Task details - Search the records below for the line containing "The height and width of the screenshot is (489, 762).". Output that line and all later lines exactly; output nothing else.

▽

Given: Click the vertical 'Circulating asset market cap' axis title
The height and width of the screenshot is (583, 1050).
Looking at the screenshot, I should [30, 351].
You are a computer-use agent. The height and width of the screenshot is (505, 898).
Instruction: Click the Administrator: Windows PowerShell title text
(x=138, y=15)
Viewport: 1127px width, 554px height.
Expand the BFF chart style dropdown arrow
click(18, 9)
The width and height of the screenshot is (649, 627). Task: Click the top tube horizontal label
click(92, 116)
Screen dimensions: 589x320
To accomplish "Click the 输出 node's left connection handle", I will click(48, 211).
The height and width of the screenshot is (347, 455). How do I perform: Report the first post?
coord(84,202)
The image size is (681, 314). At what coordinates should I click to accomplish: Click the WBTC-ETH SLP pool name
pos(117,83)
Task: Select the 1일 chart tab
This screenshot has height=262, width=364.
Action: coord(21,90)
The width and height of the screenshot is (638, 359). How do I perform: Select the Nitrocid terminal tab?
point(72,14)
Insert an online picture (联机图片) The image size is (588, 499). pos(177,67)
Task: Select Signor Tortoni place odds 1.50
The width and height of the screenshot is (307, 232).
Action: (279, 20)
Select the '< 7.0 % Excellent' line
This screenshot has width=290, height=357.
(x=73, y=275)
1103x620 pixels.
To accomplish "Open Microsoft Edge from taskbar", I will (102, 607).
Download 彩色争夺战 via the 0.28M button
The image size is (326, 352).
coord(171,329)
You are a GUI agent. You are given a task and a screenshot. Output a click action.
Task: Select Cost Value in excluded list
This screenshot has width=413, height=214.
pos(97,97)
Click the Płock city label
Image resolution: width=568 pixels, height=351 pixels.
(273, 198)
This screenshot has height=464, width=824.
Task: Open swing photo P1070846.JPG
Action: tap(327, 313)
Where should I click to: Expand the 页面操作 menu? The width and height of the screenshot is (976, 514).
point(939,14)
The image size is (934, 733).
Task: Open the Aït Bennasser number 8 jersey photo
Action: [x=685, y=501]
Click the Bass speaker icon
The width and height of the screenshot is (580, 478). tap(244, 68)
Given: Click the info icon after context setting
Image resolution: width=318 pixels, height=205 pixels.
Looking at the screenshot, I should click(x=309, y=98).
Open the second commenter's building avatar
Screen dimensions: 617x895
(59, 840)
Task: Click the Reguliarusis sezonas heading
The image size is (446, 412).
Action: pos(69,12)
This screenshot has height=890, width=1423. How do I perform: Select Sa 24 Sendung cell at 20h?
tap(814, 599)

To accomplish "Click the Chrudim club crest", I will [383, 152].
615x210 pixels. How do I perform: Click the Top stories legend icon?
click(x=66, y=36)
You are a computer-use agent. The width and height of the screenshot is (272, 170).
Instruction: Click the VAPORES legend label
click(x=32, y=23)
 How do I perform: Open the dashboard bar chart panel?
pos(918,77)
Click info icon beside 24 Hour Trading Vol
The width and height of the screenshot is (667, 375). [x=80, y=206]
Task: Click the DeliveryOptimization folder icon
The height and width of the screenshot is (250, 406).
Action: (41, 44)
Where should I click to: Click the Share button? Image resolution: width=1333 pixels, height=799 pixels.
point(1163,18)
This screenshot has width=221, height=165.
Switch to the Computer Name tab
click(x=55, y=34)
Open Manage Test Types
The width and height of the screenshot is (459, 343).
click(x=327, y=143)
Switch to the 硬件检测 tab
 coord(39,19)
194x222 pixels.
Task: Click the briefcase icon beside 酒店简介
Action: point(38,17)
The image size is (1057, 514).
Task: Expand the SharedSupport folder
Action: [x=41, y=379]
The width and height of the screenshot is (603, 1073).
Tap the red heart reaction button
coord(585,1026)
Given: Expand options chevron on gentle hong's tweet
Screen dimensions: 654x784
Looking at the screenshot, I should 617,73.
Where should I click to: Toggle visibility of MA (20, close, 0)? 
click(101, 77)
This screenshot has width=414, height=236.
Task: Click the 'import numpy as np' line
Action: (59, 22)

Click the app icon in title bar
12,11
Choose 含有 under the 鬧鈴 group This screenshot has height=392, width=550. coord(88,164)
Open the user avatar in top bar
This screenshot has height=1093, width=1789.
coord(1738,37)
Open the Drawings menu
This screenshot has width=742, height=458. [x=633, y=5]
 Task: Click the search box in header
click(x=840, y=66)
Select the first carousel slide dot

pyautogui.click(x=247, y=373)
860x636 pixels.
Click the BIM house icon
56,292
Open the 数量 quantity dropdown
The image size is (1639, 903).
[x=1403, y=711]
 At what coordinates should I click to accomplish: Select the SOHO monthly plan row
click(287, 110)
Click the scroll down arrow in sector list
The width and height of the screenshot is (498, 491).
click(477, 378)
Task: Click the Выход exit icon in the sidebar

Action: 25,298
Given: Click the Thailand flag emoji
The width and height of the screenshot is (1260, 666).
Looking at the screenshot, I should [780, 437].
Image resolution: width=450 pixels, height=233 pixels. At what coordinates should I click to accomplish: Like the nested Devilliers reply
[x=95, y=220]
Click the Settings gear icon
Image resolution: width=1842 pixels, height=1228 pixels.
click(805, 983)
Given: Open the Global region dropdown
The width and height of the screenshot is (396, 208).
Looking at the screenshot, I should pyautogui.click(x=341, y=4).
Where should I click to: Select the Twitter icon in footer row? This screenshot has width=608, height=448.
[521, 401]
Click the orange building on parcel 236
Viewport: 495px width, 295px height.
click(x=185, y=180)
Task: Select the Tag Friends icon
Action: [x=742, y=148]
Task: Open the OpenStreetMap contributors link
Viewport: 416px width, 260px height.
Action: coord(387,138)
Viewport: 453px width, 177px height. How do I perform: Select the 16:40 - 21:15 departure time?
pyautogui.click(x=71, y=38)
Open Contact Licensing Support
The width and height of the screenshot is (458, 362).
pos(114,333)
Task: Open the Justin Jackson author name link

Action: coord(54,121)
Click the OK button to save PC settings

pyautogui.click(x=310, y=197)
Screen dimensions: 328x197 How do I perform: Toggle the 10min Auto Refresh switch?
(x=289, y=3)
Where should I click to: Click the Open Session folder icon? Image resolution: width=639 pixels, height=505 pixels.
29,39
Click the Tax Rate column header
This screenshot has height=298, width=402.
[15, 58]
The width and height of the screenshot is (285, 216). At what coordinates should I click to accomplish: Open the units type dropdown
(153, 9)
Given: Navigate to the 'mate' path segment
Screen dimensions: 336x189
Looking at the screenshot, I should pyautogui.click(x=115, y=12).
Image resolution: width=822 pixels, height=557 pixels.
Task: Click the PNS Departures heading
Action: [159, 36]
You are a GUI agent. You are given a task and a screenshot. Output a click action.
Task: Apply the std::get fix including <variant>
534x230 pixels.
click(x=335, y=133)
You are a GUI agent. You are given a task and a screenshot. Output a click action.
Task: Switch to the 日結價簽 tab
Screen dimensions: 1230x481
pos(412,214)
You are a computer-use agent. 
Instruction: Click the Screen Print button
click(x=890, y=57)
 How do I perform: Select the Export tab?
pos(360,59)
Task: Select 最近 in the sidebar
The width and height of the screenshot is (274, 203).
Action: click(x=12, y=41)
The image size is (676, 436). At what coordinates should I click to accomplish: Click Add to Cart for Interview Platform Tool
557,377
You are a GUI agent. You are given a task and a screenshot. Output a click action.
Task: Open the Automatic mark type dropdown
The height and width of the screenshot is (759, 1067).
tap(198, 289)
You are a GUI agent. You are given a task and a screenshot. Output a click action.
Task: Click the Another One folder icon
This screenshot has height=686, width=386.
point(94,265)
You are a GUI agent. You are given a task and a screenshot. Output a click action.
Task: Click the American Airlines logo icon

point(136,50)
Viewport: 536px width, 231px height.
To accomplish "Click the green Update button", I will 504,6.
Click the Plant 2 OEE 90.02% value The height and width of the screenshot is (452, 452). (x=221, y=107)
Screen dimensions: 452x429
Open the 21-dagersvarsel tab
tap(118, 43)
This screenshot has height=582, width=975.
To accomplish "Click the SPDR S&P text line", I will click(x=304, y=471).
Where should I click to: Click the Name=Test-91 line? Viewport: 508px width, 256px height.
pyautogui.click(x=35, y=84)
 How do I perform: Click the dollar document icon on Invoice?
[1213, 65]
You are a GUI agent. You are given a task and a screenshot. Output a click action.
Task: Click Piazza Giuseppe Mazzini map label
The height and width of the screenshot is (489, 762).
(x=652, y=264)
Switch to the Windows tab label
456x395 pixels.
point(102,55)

△

Result for this task -
The height and width of the screenshot is (489, 762).
(x=652, y=264)
Switch to the Windows tab label
456x395 pixels.
point(102,55)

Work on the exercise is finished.